À ce titre, Ramid signale que des mesures juridiques ont été prises au sujet de tous les prétendus cas qui ont fait l’objet d’examens médicaux, de même que des enquêtes. Des mesures jugées insuffisantes. Pour Mohamed Reda, membre du bureau exécutif du Forum de la dignité pour les droits de l’Homme, le ministre de la Justice a l’obligation d’ouvrir une enquête judiciaire sur les allégations de torture.
Par ailleurs, les représentants des associations ont tenu à soulever encore une fois le caractère spécial du mouvement du Rif. Le retard pris dans la mise en œuvre des recommandations de l’Instance équité et réconciliation est pointé du doigt. Le gouvernement assume une grande responsabilité en la matière, notamment sur le volet de la gouvernance sécuritaire. Représenté par Abderrazak El Hannouchi, chef de cabinet de Driss El Yazami, le Conseil national des droits de l’Homme a présenté le volet de la mise en œuvre des recommandations en relation avec ses prérogatives. Le budget global des projets de la réparation communautaire atteint 3.623.400 DH à Al Hoceima et 2.818.522 DH à Nador. Quelque 889 bénéficiaires ont été, jusque-là, indemnisés par l’IER et la commission de mise en œuvre de ses recommandations pour un montant de 44.279.169 DH. À cela s’ajoute la mise en œuvre des recommandations relatives à l’intégration sociale qui concerne 64 cas (emploi dans la fonction publique, logement, agréments de transport, appui aux projets…), à la régularisation administrative et financière (12 cas) et à la couverture médicale (338 cartes distribuées).

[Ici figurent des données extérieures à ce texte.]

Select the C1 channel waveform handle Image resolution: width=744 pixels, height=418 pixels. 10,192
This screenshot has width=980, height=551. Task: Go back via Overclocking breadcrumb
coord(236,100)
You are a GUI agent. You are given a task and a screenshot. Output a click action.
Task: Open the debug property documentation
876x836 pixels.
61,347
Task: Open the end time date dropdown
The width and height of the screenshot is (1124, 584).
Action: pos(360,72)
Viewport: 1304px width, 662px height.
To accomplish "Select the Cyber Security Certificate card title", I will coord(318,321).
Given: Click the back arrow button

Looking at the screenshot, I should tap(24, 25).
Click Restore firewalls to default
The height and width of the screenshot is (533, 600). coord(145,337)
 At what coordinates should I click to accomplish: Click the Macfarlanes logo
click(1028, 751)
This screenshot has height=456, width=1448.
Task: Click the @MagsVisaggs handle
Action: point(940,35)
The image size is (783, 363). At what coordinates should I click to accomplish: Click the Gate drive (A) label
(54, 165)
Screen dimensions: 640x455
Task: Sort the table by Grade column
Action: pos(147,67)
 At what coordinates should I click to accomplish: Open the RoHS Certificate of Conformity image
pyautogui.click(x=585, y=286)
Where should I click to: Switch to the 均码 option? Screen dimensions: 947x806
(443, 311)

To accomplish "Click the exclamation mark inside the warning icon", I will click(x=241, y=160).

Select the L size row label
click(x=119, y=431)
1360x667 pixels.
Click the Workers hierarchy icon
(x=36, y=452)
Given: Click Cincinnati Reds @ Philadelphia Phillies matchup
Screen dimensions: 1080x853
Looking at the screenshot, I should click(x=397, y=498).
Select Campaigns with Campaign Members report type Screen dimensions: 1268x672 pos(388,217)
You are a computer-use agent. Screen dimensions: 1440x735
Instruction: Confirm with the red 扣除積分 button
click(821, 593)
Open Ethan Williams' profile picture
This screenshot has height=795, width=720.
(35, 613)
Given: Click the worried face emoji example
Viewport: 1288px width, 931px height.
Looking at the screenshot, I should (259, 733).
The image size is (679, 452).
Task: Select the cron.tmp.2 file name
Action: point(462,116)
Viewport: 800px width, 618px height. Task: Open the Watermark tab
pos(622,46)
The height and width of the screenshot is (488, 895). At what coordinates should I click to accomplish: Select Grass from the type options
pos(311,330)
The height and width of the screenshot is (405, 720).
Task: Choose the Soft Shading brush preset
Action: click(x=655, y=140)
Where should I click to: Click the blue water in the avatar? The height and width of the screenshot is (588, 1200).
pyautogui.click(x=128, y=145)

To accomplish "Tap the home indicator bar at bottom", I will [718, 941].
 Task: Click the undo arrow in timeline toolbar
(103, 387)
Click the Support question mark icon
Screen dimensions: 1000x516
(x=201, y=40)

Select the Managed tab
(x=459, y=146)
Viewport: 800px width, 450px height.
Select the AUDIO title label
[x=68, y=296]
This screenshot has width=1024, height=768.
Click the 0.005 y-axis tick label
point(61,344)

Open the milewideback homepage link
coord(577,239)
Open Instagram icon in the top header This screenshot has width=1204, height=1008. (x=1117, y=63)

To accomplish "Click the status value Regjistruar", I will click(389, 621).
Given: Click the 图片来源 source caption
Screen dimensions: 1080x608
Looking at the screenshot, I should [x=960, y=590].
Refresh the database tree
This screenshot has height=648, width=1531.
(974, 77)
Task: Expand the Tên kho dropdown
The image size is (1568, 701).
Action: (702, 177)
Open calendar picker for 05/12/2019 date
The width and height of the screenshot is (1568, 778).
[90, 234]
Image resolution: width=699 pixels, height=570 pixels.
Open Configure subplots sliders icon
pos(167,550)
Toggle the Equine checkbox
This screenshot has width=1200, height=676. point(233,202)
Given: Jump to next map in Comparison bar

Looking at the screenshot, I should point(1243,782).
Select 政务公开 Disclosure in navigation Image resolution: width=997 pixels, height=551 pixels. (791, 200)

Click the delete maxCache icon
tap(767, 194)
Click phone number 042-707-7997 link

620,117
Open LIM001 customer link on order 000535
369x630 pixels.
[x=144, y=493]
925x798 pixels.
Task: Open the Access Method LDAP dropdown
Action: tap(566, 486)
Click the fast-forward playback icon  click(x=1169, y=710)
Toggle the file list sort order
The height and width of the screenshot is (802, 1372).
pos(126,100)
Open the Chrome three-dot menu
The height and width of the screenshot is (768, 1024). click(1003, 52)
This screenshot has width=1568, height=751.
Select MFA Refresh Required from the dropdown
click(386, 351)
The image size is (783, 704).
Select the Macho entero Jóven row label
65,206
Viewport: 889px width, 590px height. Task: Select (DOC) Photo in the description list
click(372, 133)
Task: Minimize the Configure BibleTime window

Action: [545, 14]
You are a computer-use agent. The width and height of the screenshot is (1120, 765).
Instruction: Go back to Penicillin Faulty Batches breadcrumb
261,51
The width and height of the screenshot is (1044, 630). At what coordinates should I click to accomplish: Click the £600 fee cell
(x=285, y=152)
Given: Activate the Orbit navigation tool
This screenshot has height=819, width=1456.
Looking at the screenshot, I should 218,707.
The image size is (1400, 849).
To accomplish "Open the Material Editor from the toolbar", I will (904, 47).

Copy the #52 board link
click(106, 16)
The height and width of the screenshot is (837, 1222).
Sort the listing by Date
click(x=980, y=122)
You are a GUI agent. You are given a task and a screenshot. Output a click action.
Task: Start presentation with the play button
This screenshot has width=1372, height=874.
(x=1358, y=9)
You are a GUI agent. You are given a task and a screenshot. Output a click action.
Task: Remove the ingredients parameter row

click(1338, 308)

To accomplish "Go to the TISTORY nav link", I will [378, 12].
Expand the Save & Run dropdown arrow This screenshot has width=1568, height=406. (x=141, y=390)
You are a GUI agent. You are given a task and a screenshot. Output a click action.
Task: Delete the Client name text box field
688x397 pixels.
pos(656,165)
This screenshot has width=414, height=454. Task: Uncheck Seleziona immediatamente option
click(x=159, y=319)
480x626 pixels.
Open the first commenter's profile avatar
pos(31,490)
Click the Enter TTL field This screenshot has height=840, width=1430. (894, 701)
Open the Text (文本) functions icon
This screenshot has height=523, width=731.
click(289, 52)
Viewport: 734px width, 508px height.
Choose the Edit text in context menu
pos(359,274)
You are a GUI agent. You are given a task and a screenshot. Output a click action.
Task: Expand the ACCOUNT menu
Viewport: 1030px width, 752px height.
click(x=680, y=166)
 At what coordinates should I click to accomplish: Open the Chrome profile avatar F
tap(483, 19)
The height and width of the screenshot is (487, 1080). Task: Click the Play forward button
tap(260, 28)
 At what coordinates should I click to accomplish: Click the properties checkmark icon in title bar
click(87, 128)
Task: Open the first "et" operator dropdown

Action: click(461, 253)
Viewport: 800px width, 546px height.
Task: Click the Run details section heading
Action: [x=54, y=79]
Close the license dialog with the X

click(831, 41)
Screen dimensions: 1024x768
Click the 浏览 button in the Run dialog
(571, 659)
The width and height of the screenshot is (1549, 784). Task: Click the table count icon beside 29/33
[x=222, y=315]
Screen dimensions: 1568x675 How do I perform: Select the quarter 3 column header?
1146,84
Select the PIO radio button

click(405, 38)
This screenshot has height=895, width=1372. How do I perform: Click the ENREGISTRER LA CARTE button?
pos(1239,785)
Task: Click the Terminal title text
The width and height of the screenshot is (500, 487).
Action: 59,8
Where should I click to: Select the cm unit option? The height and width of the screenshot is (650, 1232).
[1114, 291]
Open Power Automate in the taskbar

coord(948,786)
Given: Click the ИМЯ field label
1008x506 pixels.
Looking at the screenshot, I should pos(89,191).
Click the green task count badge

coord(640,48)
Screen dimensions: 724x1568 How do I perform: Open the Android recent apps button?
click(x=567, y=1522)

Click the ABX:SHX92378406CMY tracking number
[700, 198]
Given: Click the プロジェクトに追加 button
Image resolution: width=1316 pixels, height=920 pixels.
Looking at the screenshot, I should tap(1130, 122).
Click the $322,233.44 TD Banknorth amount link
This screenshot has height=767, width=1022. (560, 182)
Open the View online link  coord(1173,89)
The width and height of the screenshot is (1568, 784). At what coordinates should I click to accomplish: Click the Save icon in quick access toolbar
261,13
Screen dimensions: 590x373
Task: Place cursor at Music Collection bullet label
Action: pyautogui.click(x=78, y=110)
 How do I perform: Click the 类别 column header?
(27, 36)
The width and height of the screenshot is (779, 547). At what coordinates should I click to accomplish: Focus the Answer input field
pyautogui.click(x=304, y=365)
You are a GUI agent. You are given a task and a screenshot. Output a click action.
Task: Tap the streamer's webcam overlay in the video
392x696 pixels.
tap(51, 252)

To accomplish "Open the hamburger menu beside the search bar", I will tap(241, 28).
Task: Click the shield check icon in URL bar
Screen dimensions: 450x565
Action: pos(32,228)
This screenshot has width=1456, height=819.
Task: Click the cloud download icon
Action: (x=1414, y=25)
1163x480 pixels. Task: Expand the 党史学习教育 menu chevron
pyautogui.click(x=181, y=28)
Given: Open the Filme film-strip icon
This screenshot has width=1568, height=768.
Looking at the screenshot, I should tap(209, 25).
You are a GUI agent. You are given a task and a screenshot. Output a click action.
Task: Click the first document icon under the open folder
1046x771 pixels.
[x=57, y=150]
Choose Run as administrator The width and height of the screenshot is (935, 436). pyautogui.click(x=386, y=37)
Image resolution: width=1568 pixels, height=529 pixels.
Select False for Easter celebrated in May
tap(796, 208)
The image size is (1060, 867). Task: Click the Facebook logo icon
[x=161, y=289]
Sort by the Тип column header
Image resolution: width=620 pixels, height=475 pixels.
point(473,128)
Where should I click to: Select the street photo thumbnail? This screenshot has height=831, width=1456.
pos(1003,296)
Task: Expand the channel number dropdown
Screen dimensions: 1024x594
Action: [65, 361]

Les projets de développement
Le budget global alloué à la réalisation des projets de développement programmés est estimé à près de 9,9 MMDH répartis sur 522 projets (286 en cours de réalisation et 236 en cours de lancement) dans 14 domaines. Dans le secteur de l’agriculture et de la pêche maritime, la réalisation des projets de la convention «Al Hoceima Manarat Al Moutawassit» nécessite une enveloppe de 320 MDH jusqu’à 2019. S’agissant de la santé, plusieurs projets sont programmés dans le cadre de cette convention dont la construction du nouvel hôpital provincial d’une capacité de 250 lits, la mise à niveau et l’équipement des structures médicales de la province, l’équipement du centre régional d’oncologie et la construction et l’équipement de cinq centres médicaux de proximité. Dans le secteur de l’enseignement, les efforts portent sur la mise sur pied de plusieurs écoles communautaires et primaires, de lycées collégiaux et qualifiants et d’internats ainsi que la création d’un noyau universitaire et de deux instituts de technologie appliquée.